Проехали открытые ворота. Каменные? Деревянные? Не видно. По изогнутой подъездной аллее. Высокие темные деревья. В отдалении — река. Свет на воде как потускневшее серебро (пока ничего лучше не придумал — потом еще попробую). Темная громада особняка. Огни во всех окнах. Званый вечер? Вряд ли, Бэрр предложил бы нам одеться соответствующим образом. Но почему такая иллюминация? Даже мадам Джумел при всем своем богатстве не станет зажигать свет во всех комнатах, чтобы отпраздновать наступление полуночи.

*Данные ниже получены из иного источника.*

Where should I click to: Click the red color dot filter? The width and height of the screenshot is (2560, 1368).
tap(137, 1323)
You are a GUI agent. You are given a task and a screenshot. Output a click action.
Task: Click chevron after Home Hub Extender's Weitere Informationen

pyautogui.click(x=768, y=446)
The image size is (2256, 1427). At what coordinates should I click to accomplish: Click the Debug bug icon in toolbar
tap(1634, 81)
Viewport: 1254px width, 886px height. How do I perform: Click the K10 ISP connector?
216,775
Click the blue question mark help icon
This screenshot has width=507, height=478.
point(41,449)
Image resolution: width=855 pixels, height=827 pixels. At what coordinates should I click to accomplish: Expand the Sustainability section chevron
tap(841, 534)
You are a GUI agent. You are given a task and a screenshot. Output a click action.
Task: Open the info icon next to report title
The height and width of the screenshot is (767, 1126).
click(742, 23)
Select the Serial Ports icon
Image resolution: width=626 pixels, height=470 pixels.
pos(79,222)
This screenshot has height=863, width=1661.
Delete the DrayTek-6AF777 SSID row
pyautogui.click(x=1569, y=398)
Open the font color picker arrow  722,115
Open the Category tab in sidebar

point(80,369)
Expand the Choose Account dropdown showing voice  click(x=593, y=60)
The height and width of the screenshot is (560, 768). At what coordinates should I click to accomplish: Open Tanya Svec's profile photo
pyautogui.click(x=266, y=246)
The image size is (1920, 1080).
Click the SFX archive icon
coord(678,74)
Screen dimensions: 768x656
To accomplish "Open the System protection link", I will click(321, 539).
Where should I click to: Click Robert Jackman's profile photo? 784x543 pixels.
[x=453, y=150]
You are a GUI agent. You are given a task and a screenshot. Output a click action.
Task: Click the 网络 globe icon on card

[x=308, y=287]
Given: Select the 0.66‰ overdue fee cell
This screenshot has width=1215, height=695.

Экипаж останавливается у подъезда. Откуда-то сбоку появляется черный лакей. Мы выходим. Ступени поднимаются к портику с колоннадой (на втором этаже балкон). Дом громадный, на два крыла, представляешь себе всяческие флигели, мансарды, подвалы. Дом построил до революции некий тори по имени Моррис. Впоследствии он был конфискован государством. Мои родители приезжали сюда по воскресеньям, когда дом был модной гостиницей. Затем его купил Стивен Джумел для своей новой жены и старой любовницы Элизы Боуэн (или как ее) из Провиденса, штат Род-Айленд.
Открывается парадная дверь. Вспыхивает ярко освещенный прямоугольник. Нас встречает громадный дворецкий. Полковник Бэрр быстро исчезает в доме. Я помогаю прихрамывающему доктору Богарту: у него слабые ноги, и он плетется как пьяный.
Теперь для истории — пишу в другом времени.
Мы вошли в холл как раз вовремя, чтобы стать свидетелями брачного танца полковника Бэрра (или мадам Джумел?).
В конце длинного зала в свете люстр стояла мадам собственной персоной, на ней было, вероятно, парижское бальное платье. Я бы сказал, чересчур роскошное. Величественная женщина с громадными глазницами и маленькими серыми глазками, маленьким ртом и квадратной челюстью. Увешана драгоценностями. Да, платье, конечно, было бальное (его прислали из Франции, сказала она нам позже): в провинциальном Нью-Йорке еще не знали этой моды, а может, знали, да не одобрили. Скорее первое. Я редко бываю в обществе богачей.
— Полковник Бэрр! Я не ждала вас, сэр! — Наверное, это были первые слова, с которыми мадам к нему обратилась. Они еще отдавались эхом в зале, когда я дотащил доктора Богарта до ливрейного лакея, не обратившего на нас ни малейшего внимания: как и все мы, он не отрывал глаз от хозяйки дома, которая стояла, будто готовясь бежать, — одной рукой держалась за перила, другую прижимала к сердцу.
— Моя дорогая, тому, о чем я предупредил вас вчера, суждено свершиться. — Бэрр вприпрыжку покрыл расстояние, отделявшее его от прекрасной Элизы, которая, выбрав между отступлением в громадную гостиную за ее спиной или в безопасность комнат наверху, уже ступила на первую ступеньку лестницы, по-прежнему держась за перила и за сердце.
— О чем вы, полковник? Я не припоминаю, чтобы вы меня предупреждали.
— Мадам. — Полковник взял ее за руку, которая должна была защитить сердце. Она будто нехотя уступила. — Как и обещал, я приехал со священником. Доктором Богартом.